Friday, September 14, 2007


It's been brought to my attention that the above post has unfortunately been UTTERLY MISCONSTRUED and MISINTERPRETED and thus out of respect to the bride and groom I've decided to take it down. The intent of the post was to honor the wedding on my blog as I have done with others in the past and not to cause grief or disrespect to anyone. Especially not to the bride or groom, for whom this was a very special day. I understand that many readers are still getting used to my style of writing and my form of expession and may not have appreciated my description and humor. My apologies if any was directly offended. Having said that, I would like to reiterate the fact that this is a blog; an online diary, a public journal of personal views, opinions and interpretation. It's the world as Adaure sees it. I do enough self censorship as it is and the essence of blogging will be lost if I have to 'Mind My Language' all the time and worry about intent and purpose being mangled in misinterpretation. I will make an exception in this case ONLY as a sign of respect to Walter and Udo and because the intent, the essence and the humor has been miscontrued. This does not open the flood gates of retraction requests. Once again Adaure (that would be me...over here...yeah...Hi )and all her blog readers (that wuld be the rest of you) are wishing the couple a wonderful and happy married life....7X7X7 in years and KIDS too. Cheers guys (ok... easy up now... ya'll can put the gloves down... how 'bout some beer eh!)

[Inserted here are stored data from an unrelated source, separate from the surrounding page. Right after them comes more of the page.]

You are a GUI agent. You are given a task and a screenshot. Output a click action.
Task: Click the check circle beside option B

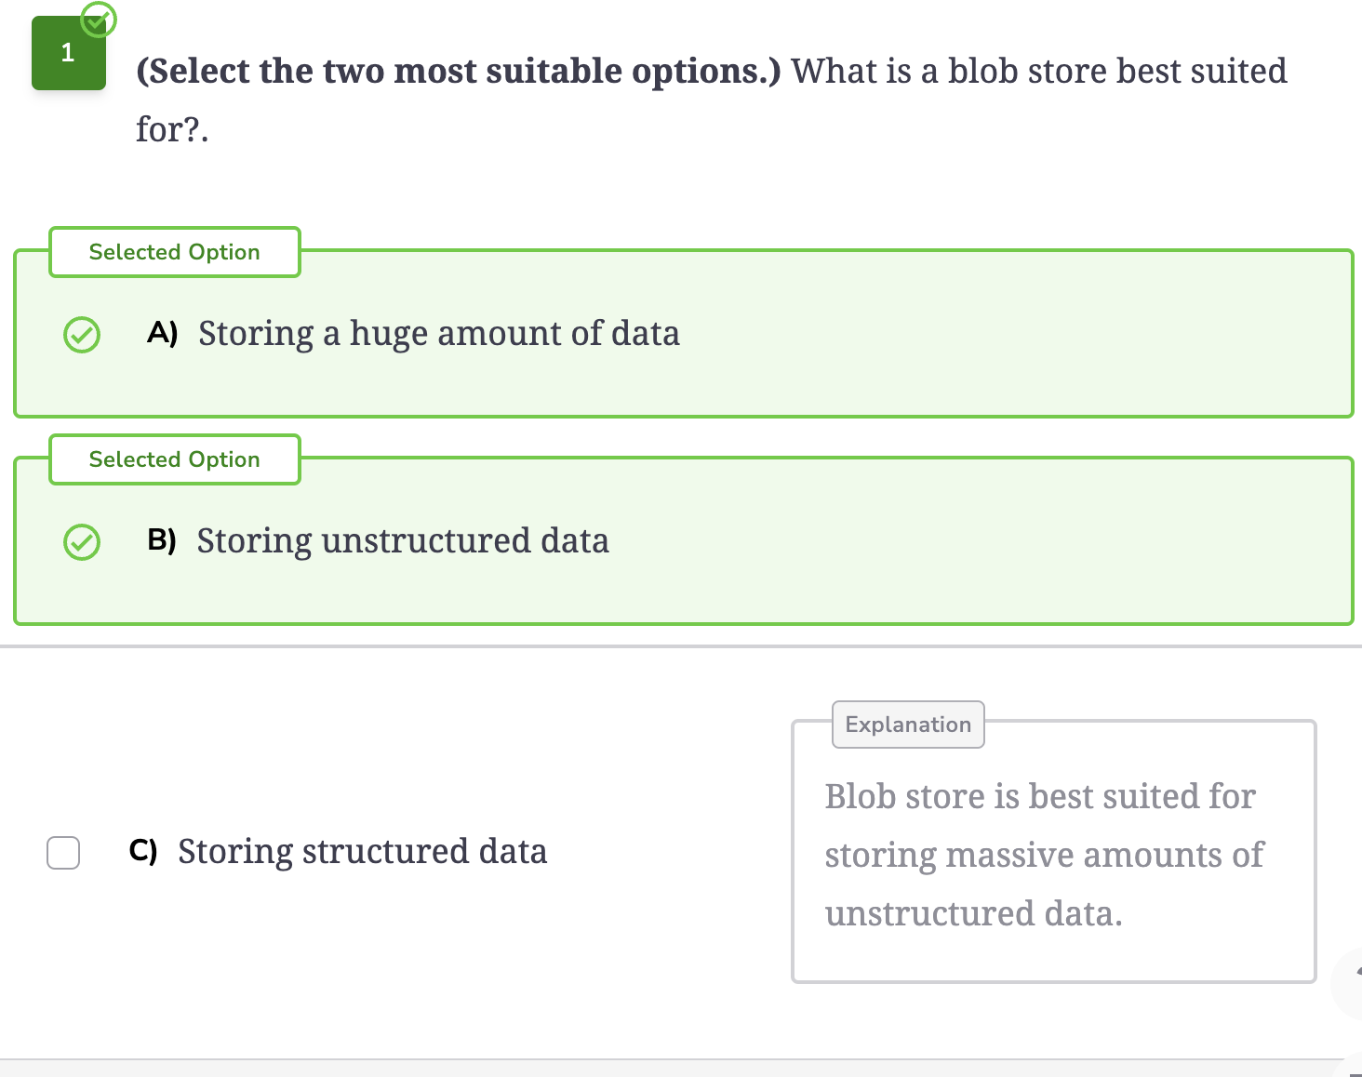pos(82,542)
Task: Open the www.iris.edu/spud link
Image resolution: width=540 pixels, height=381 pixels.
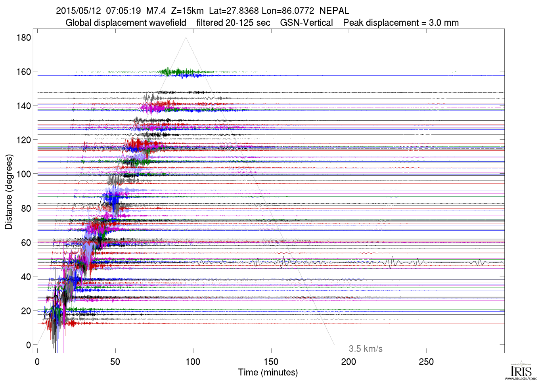Action: tap(521, 378)
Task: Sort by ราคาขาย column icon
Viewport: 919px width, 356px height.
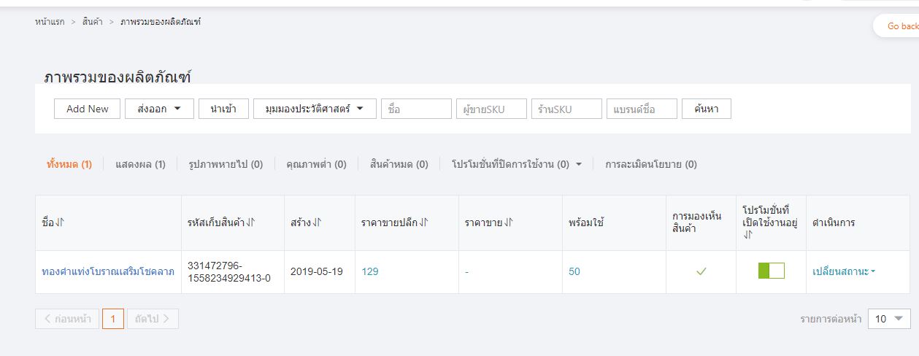Action: [x=509, y=223]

Thursday, September 13, 2007


Try Lagosians

Driving in Lagos is challenging. That's an obvious fact. The roads, the various coffins of wheels and let's not even talk about the Okada rider's. On several occasions, I've wnated to park my car, grab my big green umbrella and thwack the hell out of drivers and put the umbrella into the wheel spoke of those buzzing motorbikes. I mean where did we lose it in Nigeria. Why is it that when you put on your signal light to move into the next lane, it takes 5 cars to go past before the 6th feels sorry for you and lets you in. Why do people cut you off and then when you squeeze your face because they nearly hit you, they ask 'na your papa get road?" Why do the Okada riders insist on weaving in and out of your path and then when you hit them, they surround you and bring out daggers and arrows. Why do people keep honking when they see that the reason you are stopped is because there's a tanker trailer right smack in the middle of the road. Why do people insist on driving over the dividing line. WHY LAGOS WHY!!!!

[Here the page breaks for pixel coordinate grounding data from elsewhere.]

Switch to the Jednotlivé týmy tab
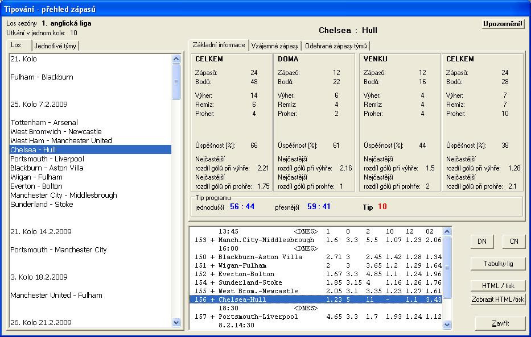 pyautogui.click(x=55, y=46)

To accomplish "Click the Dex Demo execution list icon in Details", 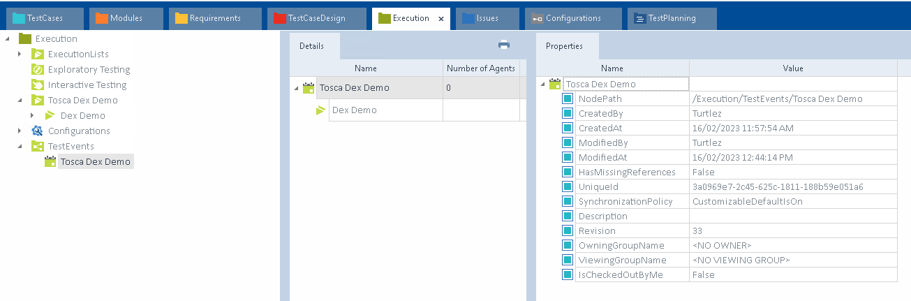I will tap(321, 110).
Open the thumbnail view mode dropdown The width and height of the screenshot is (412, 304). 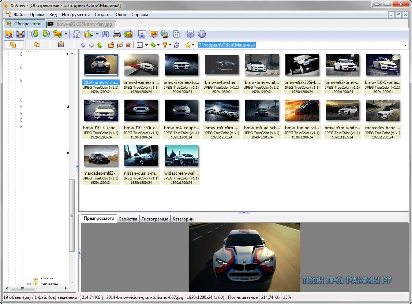click(x=146, y=45)
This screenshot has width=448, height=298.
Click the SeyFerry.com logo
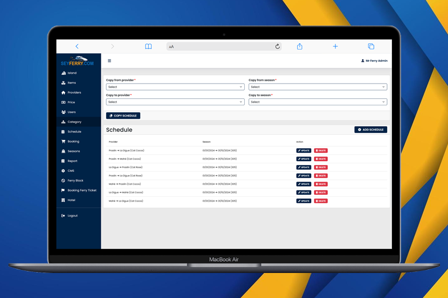click(x=78, y=61)
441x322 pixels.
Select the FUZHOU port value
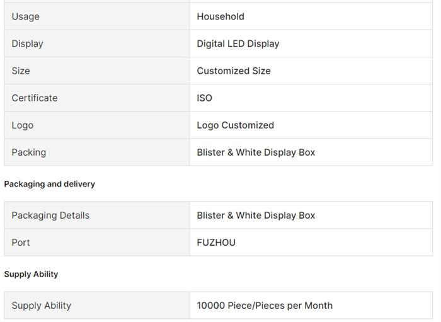[x=216, y=242]
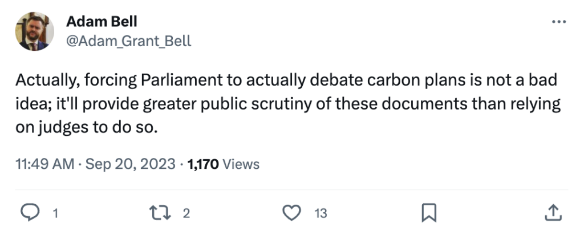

Monday, September 10, 2007



This is an emergency. I feel naked and helpless. Can you imagine someone had the audacity and the autocracy to pilfer Addy's phone. The phone that I managed to get as a birthday present from my dad, 5 months after. It happened at the wedding reception on Saturday. I just set the phone down along with my purse and camera to hug and shake someone and when I turned back around, the phone which I had put in the camera case was gone. The camera and the purse fortunately were still there. I was like that's odd, I know I just set the phone down just moments ago. Can what I am thinking really have happened. My friends who were there and another guest helped me look around for it and then I spotted some shady looking dude who didn't look like a guest and had started walking away suspiciously. My friends wen and shook him up a little bit and they gathered that there were two other men who were well dressed that had actually been stalking around for my phone and were talking about stealing it, but they had already left. While I don't buy that from the guy, I can see how that could have happened. See I was busy gossping and texting my friend back and forth. I also think the phone's spirit was also preparing me for the seperation because the whole of last week, I found myself forgetting my phone in the bathroom, in the kitchen, in the radio studio, in someone's office etc. Plus everybody's eyes have been on that phone, admiring it and wishing they had that, and now it's gone. I swear I feel like I have lost a pet of something, because I am always on that bad guy, surfing the net, making notes, 'scheduling'. You know pretending like I am working when really I am sending text messages to Matilda, Ayisola, Ndidi and Singto. Oh and ofcourse I must not forget the messages to the cute blokes too and all the 'H-G-A' and 'C-B-A's' (hot guy alert and cute bloke alert) on your 12 o'clock. AAAAARRRRRRGGGHHHHHH!!!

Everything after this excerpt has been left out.